Supply-chain management is one of the hottest tickets in B-school, according to Bloomberg Businessweek.
That shouldn’t come as a shock, since making sure that goods are ready and available based on demand can’t happen without this kind of leadership. What may come as a surprise, though, is how many businesses don’t have the leadership needed to properly manage supply chains.
According to a study by the Georgia Center of Innovation for Logistics, nearly 200,000 U.S. supply-chain jobs will go unfilled each year through 2018 for lack of qualified talent.
Because succeeding in logistics often requires an advanced degree, more supply-chain management programs are being added at business schools to meet demand for this expertise. However, with so many new programs, choosing the right school for a supply chain management degree can be complicated.
Here are four things to consider when selecting a school for supply chain management:
The Type of Supply Chain Management Degree
Although there’s been a lot of talk about getting an MBA in supply chain management, a graduate degree isn’t the only option. Programs vary from MBAs and Master’s degrees that specialize in supply chain management to undergraduate majors, and even departments focused on supply chain management—like that at Michigan State. Depending on your previous level of education and what skills are required for the job you’d like to preform, the type of degree you need may vary.
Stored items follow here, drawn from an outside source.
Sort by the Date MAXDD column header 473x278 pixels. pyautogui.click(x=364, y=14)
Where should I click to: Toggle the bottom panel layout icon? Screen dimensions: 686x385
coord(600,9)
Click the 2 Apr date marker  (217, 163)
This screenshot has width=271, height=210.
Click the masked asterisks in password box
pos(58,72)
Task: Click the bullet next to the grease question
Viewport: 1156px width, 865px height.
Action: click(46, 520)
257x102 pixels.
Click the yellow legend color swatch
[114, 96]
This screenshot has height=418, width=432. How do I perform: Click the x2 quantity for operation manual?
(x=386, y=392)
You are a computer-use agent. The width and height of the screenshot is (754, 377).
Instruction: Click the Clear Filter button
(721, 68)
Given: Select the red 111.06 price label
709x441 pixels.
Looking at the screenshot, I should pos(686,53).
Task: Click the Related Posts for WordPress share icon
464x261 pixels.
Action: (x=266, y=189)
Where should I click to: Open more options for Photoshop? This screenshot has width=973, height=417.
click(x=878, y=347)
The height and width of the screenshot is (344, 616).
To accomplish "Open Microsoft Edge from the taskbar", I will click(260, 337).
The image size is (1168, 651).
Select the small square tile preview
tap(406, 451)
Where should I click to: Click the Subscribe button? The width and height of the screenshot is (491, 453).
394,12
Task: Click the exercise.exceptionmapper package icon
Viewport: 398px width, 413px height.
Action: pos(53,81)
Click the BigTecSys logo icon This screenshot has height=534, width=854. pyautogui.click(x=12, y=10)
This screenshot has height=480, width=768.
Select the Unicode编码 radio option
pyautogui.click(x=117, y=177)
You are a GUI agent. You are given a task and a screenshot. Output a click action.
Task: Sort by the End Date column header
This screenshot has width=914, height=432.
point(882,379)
Cross-Functional Skills the Degree Will Provide
SCM World, a supply chain research organization, surveyed a number of chief supply chain officers to determine the top supply chain universities. According to Kevin O’Marah, SCM World’s chief content officer, “business wants cross-functional supply chain knowledge rather than narrow technical skills.” When looking for a school for supply chain management, make sure you look for opportunities to learn about all aspects of logistics and business in general.
Who Are Your Peers?
When it comes to graduate programs, students often have as much to gain from one another as they do from professors. According to Dr. John H. Vande Vate, professor and EMIL executive director at Georgia Tec, it’s important to seek out supply chain management programs in which other students have a similar corporate and experience level.
Co-op and Internship Opportunities
According to Gartner’s Top U.S. Supply Chain Undergraduate Programs report for 2014, there has been notable growth in the exposure to internships and co-ops—oftentimes for sponsoring companies. If more applied project-work appeals to you, look for a school that can support you in securing these co-op and internship opportunities.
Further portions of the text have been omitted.